The humour is located in the anxiety caused by a man doing drag.

By often showing the cross dresser to be overtly physical and affectionate, Kapil’s show celebrates and endorses visible discomfort and displays of homophobia on national TV. Kapil is merely re-enacting the school courtyard, where the camp boys were mocked and ridiculed, while at the same time taking up disproportionate amounts of the attention of the macho bullys. Kapil is not alone. Many other popular shows, and films use the genuine transvestite, the eunuch and the cross-dresser to create comic situations, or just as worse to define the norm.

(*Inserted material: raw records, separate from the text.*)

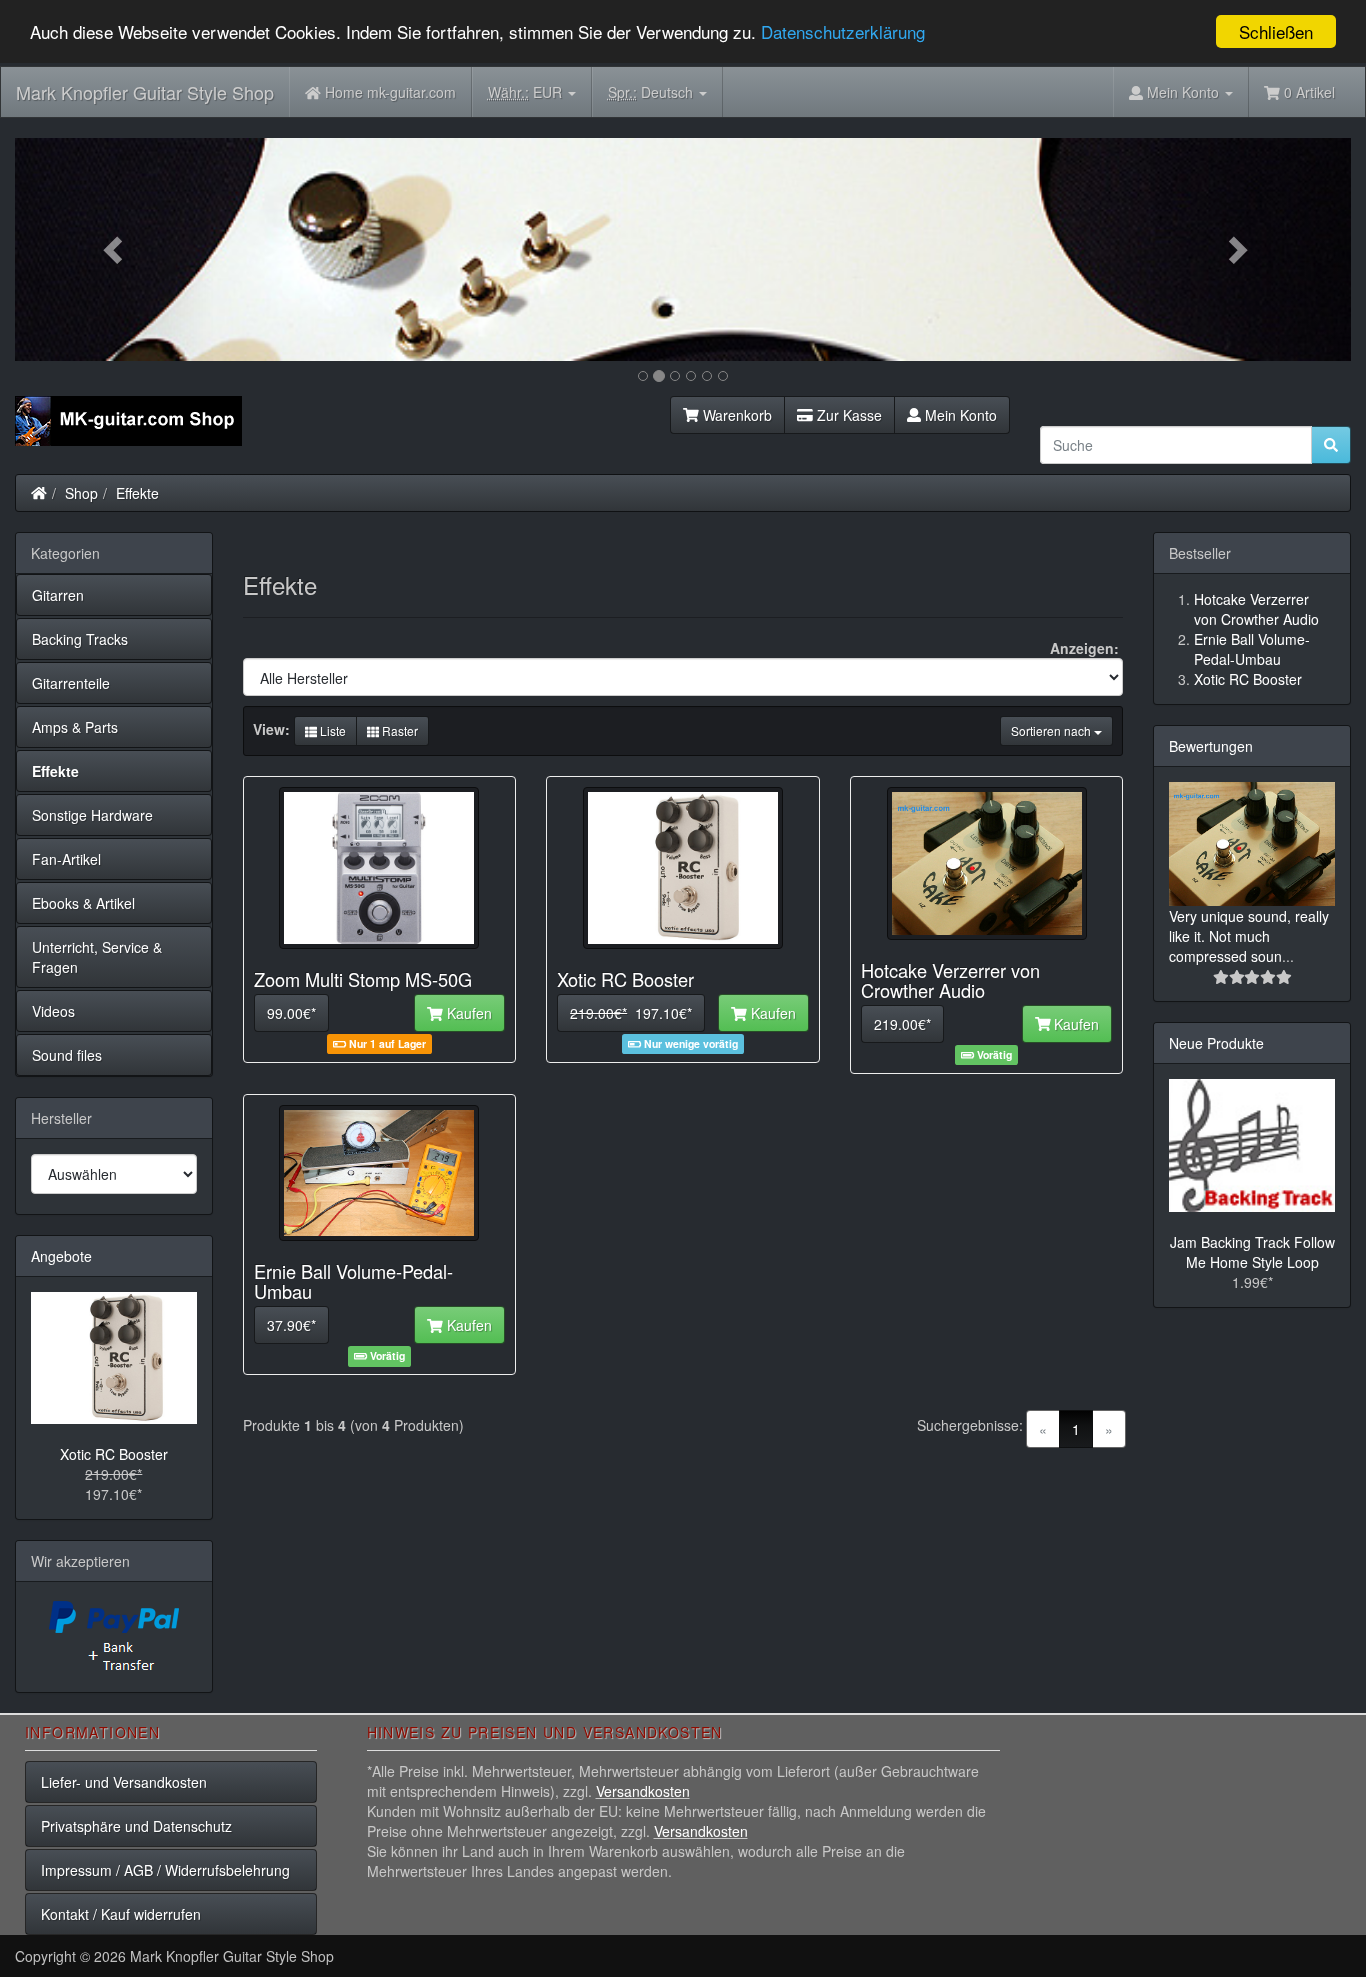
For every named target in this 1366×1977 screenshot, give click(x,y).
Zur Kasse (847, 415)
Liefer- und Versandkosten (124, 1782)
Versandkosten (643, 1791)
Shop (81, 493)
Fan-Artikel (66, 859)
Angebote (61, 1256)
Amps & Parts (75, 727)
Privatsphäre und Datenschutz (136, 1826)
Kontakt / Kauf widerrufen (121, 1914)
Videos (53, 1011)
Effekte (137, 493)
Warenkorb (735, 415)
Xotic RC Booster (114, 1454)
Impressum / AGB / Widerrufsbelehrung (165, 1870)
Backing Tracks (80, 639)
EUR (527, 92)
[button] (115, 249)
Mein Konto (959, 415)
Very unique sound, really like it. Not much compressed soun (1249, 936)
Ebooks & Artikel (83, 903)
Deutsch (652, 92)
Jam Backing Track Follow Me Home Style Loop (1252, 1252)
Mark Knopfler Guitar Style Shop (145, 92)
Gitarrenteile (71, 683)
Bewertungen (1211, 746)
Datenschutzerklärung (843, 32)
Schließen (1276, 31)
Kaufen (467, 1013)
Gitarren (58, 595)
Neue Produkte (1216, 1043)
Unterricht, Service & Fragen (97, 957)
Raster (398, 730)
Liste (331, 730)
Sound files (67, 1055)
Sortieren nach (1052, 730)
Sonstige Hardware (92, 815)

The hindi TV soaps of our era are notorious for depicting vicious, petty women who try to ruin the life of other innocent, but resolute women. They celebrate the stereo-types of how within the narrow, stifling corridors of ‘tradition’ and ‘values’ women play out predictable roles and responses to situations. Much is written and spoken about how regressive many of the themes are despite trying to show the protagonist as above it all, and different. About how, invariably, the protagonist & her allies (both male and female) are painted as pure white – representative of the patriarchal ideals of – undying love, child-like simplicity, complete and utter devotion to husband and family, and born for motherhood. And even if they don’t start there, that is seen as the final destination via a path filled with trial and tribulation. The coming of age of the married Indian woman if you will.

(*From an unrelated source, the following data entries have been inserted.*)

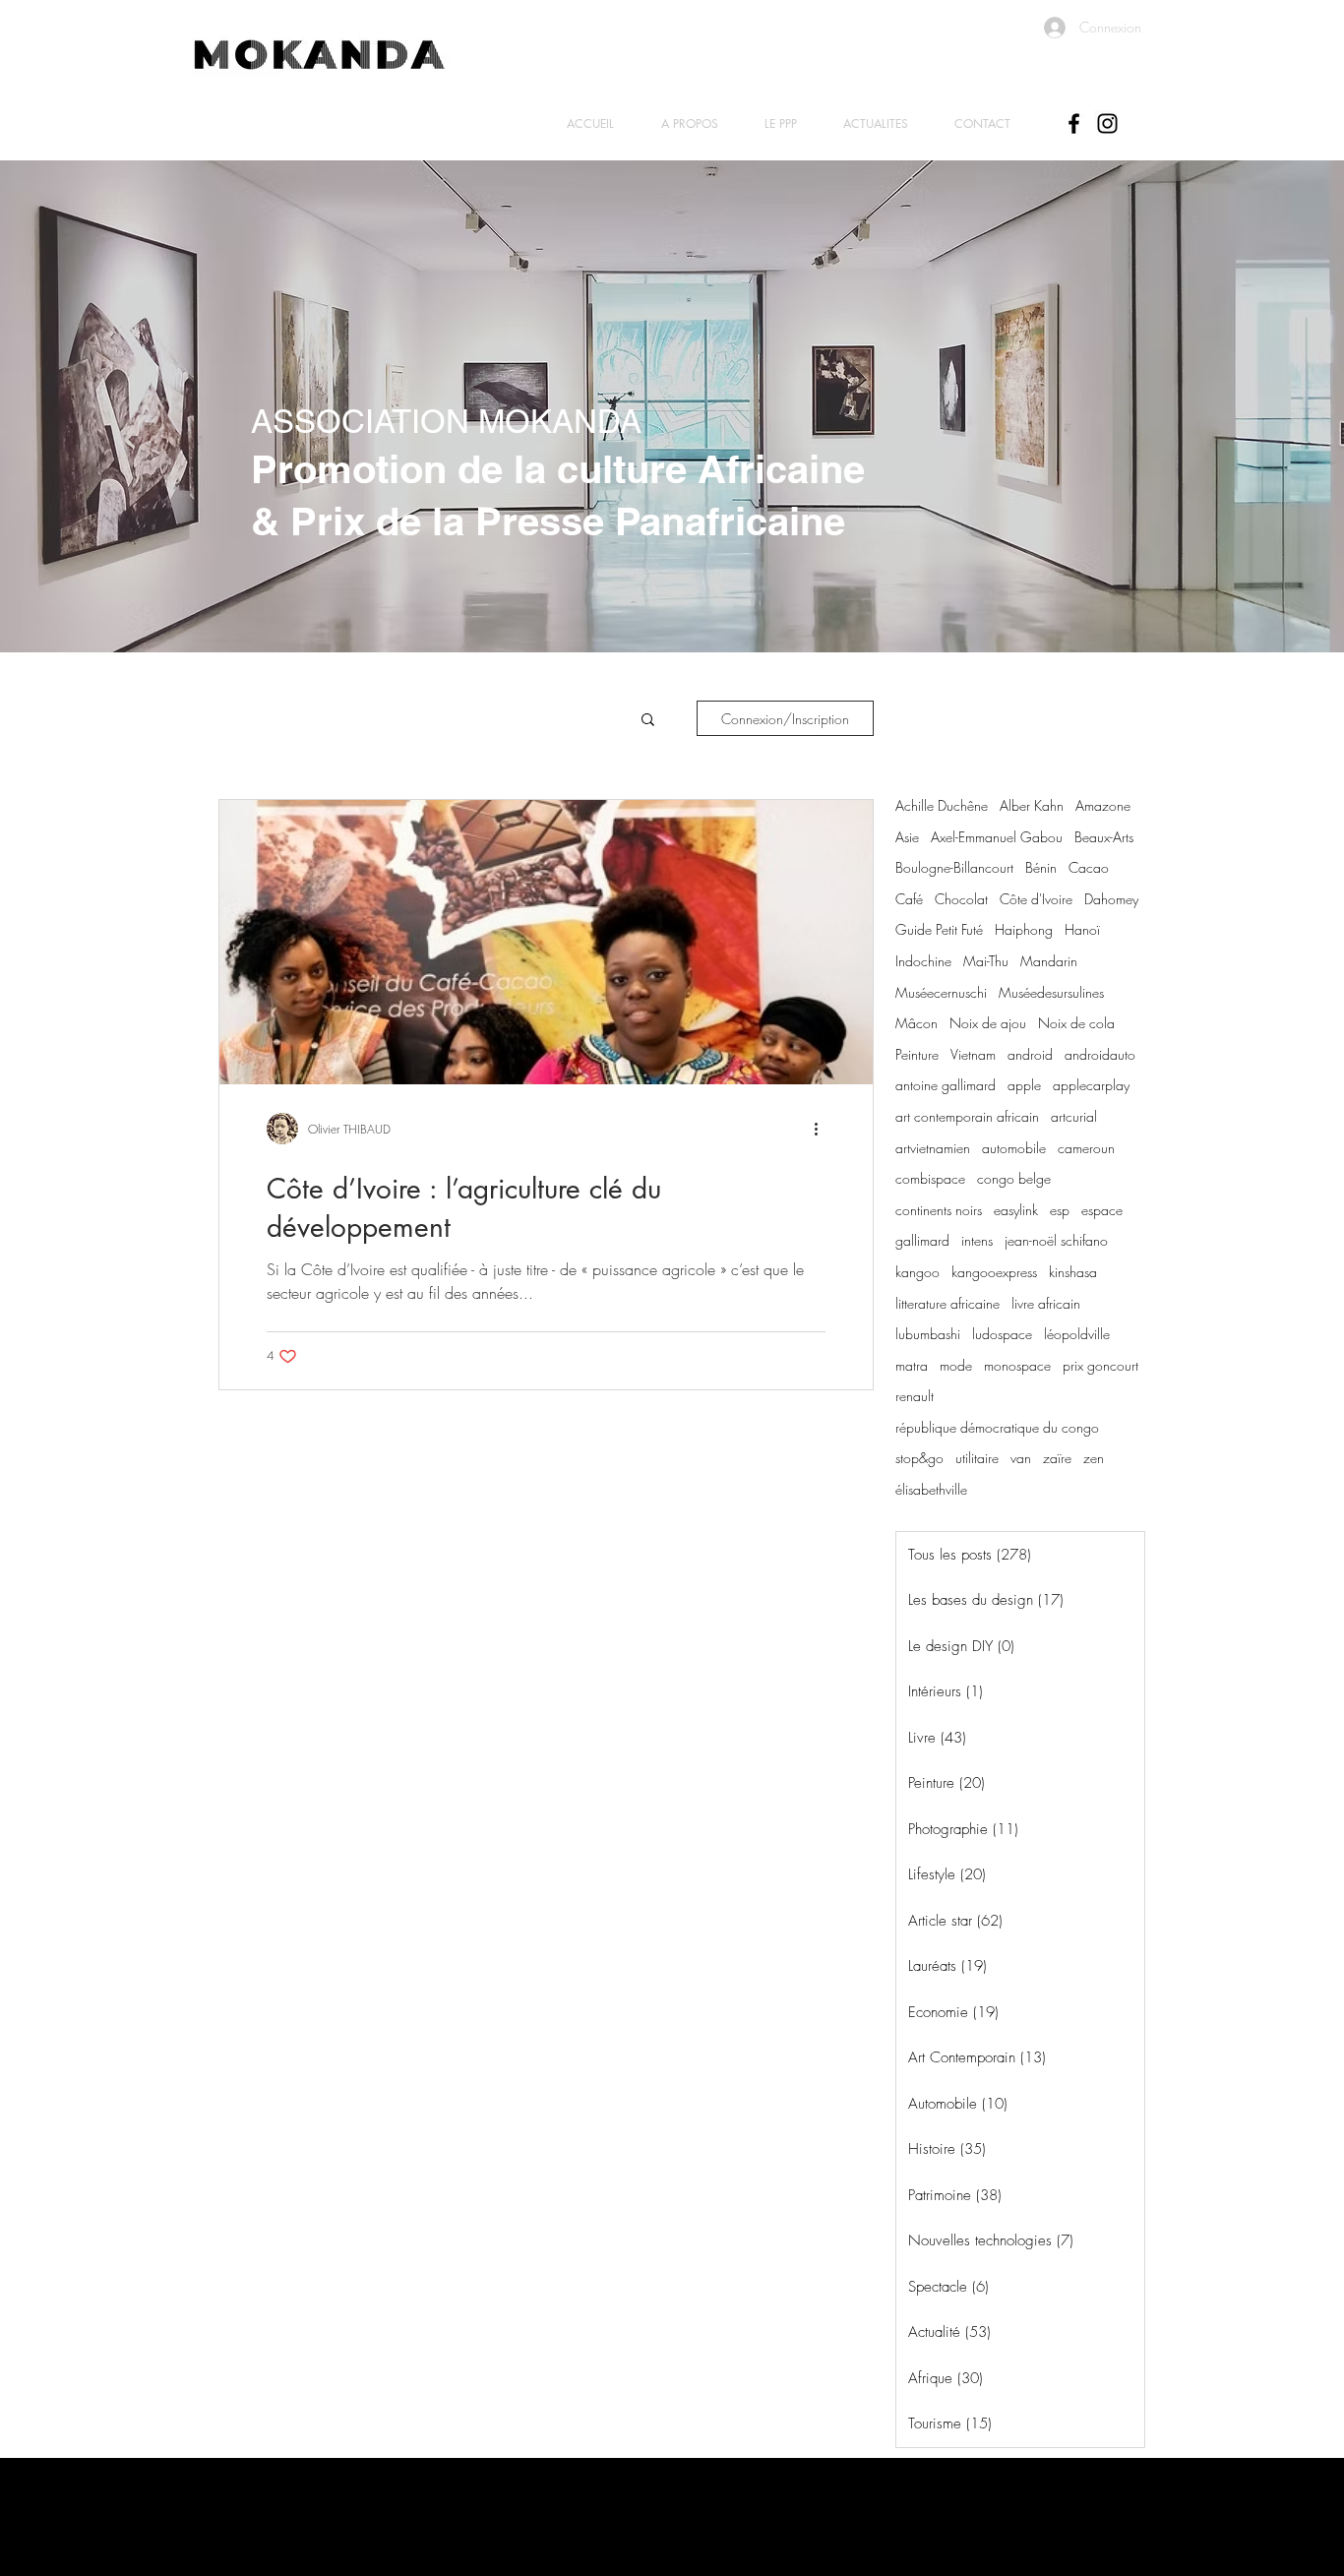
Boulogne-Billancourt (954, 867)
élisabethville (931, 1489)
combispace (930, 1178)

But I find Comedy Nights with Kapil and its tropes even more insidious.

Kapil is never, ever self-depricating, as is often true of the best stand-up comedy routines. He stands almost as the unassailable male, central to the drama that happens around him but always making fun of others. Of the naiveté of his often ‘endearing’ wife, a trope for the way an attractive woman should be: pleasant, pretty, happy to be owned and paraded and not as bright or smart as her husband. Of the situations created by the other characters. Of the social or political issues he may touch upon. Again re-enforcing the codes of male patriarchy in a way that the man sitting and watching the show will feel proud almost by association. Kapil either makes fun of how you lack the necessary ingredients to be a real man, or of women and their bemusing traits in general.


But of course, we will celebrate the show and the man, even making t-shirts which reference his amusing catch-phrases. And so the cycle continues. I am much less surprised that the Supreme Court verdict on Section 377 was what it was. I am convinced the eminent judges of the High Court do not watch enough prime-time Hindi television.